Renewable energy sources, not including hydroelectric power, account for just 1% of the world’s supply, say the experts. Fossil fuels like oil, natural gas, and coal provide about 85%. Yet, nearly everyone concedes the importance of renewable energy - wind, solar, tidal, and even nuclear - as the world attempts to meet the energy needs of its 6.5 billion or so residents.

The oil and gas industry is as eager as many environmentalists to find alternatives to fossil fuels because it sees supply dwindling. Similarly, the Edison Electric Institute, the association that represents US investor-owned utilities, says the move toward renewable energy is inexorable.

Now comes a survey by Deloitte & Touche LLP that says an overwhelming majority of US oil and gas investors (81%) support “green” energy investments. The survey, conducted in late 2005, indicates that oil and gas stock owners support industry investment in renewable energy initiatives, such as solar, wind, and geothermal.

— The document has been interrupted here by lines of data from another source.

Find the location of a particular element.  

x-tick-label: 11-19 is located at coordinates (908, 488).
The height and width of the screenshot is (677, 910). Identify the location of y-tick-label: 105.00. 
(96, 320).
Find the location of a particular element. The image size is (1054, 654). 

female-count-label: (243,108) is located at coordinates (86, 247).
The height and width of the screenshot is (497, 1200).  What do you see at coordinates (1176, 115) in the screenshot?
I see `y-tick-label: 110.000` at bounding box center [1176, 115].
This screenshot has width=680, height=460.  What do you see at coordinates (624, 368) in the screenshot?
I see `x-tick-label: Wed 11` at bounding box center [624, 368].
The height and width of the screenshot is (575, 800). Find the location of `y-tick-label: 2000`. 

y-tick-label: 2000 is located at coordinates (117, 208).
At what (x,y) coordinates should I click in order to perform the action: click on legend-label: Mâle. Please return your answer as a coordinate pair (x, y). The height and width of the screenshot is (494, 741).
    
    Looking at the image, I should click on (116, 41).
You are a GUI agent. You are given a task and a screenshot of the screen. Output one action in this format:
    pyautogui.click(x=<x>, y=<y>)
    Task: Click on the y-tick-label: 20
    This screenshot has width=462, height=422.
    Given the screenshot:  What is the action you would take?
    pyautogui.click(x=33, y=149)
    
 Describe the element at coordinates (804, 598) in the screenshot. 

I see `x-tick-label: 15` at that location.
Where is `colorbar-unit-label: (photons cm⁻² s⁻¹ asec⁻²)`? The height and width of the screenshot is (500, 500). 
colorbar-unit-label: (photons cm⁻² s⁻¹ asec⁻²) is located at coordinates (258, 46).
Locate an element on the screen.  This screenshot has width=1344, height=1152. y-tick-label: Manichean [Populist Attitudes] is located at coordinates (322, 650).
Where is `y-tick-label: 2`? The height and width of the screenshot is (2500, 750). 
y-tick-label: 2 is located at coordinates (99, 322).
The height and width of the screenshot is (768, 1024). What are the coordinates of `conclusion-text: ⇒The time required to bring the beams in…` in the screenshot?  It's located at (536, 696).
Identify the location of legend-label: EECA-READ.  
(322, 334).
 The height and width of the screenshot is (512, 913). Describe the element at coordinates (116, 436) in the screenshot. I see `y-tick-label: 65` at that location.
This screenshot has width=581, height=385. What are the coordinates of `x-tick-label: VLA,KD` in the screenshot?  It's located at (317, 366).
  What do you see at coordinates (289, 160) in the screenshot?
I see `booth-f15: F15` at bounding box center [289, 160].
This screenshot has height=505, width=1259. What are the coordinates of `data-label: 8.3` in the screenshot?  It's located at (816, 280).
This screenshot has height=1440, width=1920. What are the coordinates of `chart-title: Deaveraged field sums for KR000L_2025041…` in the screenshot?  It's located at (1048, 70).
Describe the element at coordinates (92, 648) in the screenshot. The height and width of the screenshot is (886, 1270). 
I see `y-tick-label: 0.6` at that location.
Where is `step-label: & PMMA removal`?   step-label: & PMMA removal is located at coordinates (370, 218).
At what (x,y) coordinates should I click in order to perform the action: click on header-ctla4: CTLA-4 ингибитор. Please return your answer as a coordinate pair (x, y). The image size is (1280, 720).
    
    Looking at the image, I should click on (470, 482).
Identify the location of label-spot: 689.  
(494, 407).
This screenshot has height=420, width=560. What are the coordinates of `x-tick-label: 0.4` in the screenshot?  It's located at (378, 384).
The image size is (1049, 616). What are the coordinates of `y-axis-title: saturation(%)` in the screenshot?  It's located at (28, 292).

“It is eye-opening to see the level of support for green energy by individuals who choose to own oil and gas company stocks,” said Greg Aliff, vice chairman and national managing partner of Deloitte’s energy and resources group. “For example, when asked about capital utilization, 39% preferred that the company invest in green alternatives, while only 18% preferred increased dividends - a 2:1 ratio favoring green investments over increased dividend payments.”

Oil and gas companies are not disappointing these investors. BP has created an alternative energy group and has been investing heavily in solar, wind, and hydrogen power initiatives. Shell is one of the largest owners of wind “farms” in Europe. Chevron is spending millions on advanced research into making cellulosic biofuels (wood fiber and switchgrass) and hydrogen viable transportation fuels.

Most recently, Houston-based Marathon Oil Corp. said it plans to enter into a 50/50 joint venture with The Andersons Inc., a diversified company with strong agricultural interests, with the intent to construct and operate a number of ethanol plants. Marathon has been blending ethanol in gasoline for more than 15 years.

The Deloitte survey results also show that US oil and gas investors are more than twice as likely to own the stock of a super major (54%) than that of an independent (22%). About 13% own stock in both super majors and independents.

For renewables to thrive, it is generally agreed that governments need to offer incentives. This is a preferred option to penalizing producers or consumers of fossil fuels - a so-called “carbon tax.” Japan, for instance, offers generous tax breaks for constructing solar-powered buildings. Some US cities and states also offer incentives.

Energy companies and consumers alike in the US seem to prefer reward over punishment as a motivator. Punishing consumers when they have no real alternatives, and hitting companies that are merely responding to consumer demand with a heavy tax burden are both counter-productive measures.

Market forces are already at work shaping the role renewable energy will play in our future. Let’s not stifle this natural development with excessive government interference.